** Begin SUPPLIED PASSAGE **

Victor Sergeevich Fadin (Russian: Виктор Сергеевич Фадин; born 28 November 1942, Poperechnoe village, Novosibirsk oblast) is a Russian physicist, well known for his contributions to theoretical physics and particle physics. He is a principal researcher at Budker Institute of Nuclear Physics (BINP) and professor of theoretical physics at Novosibirsk State University (NSU).

Biography

Victor S. Fadin was born in Poperechnoe village in Novosibirsk oblast on 28 November 1942. He graduated from NSU in 1965 and joined V. N. Baier's group in BINP Theory division. In 1983 he received his doctor of Science degree from BINP and in 1993 he became professor of theoretical physics. From 2001 to 2012 he worked as head of BINP Theory division. He is a principal researcher of BINP Theory division now.

Since 1967 Victor Fadin has been working at NSU theoretical physics chair. From 1991 to 1997 he was dean of NSU Physics department. In 2011 NSU elected him distinguished professor.[1] Now he delivers lectures on Quantum electrodynamics[2] and Theory of strong interactions[3] for graduate students and teaches Quantum mechanics to undergraduate students. Victor Fadin is an editor [4] of theoretical and mathematical physics section of Vestnik NSU magazine.

V. S. Fadin is married. He has a son and a daughter.

Academic achievements

Fadin is an expert in quantum field theory (QFT) and an author of more than 190 academic papers including 2 monographs,[5] which have collected over 12 000 citations.[6] In 2001 he received The Humboldt Prize in physics and in 2006 he was given the Russian Federation honorific title "Заслуженный работник высшей школы Российской Федерации". In 2015 Victor Fadin was awarded the Pomeranchuk Prize "for his results devoted to high energy processes in QED and QCD".[7] He shared the 2015 prize with professor Stanley J. Brodsky.

He was one of the first to theoretically study a number of QED processes observed at the pioneering colliders VEP-1 and VEPP-2 in Novosibirsk. He worked out the structure function method for calculation of QED radiative corrections to cross sections of electron-positron annihilation and electron-nucleus scattering processes. Moreover, he developed the method of quasi-real particles, which was the first step to the parton picture in QFT.

** End SUPPLIED PASSAGE **
** Begin RECORDED INFORMATION **

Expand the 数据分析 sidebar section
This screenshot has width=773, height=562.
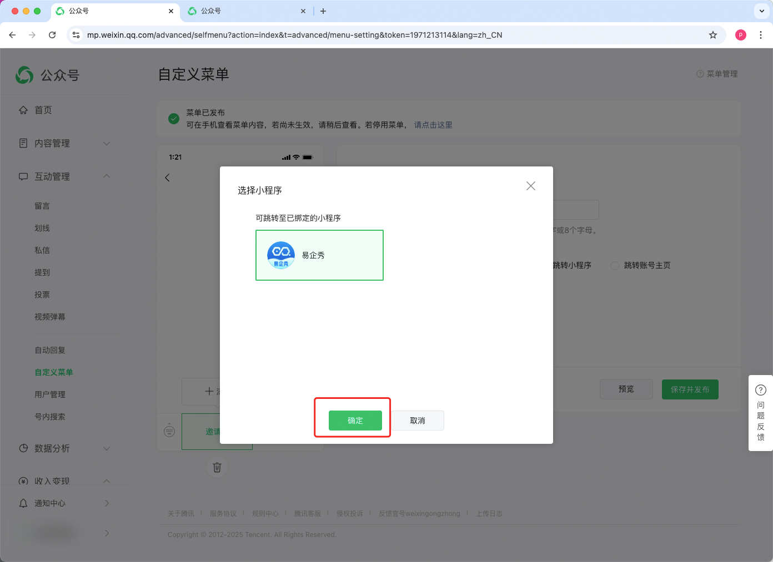[107, 448]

** End RECORDED INFORMATION **

Answer these from the Victor Fadin biography:
(a) In what year did Fadin graduate from NSU?
(b) During which years was he dean of the NSU Physics department?
(c) Who shared the 2015 Pomeranchuk Prize with him?

RESPONSE TO THE TASK:
(a) 1965
(b) From 1991 to 1997
(c) Professor Stanley J. Brodsky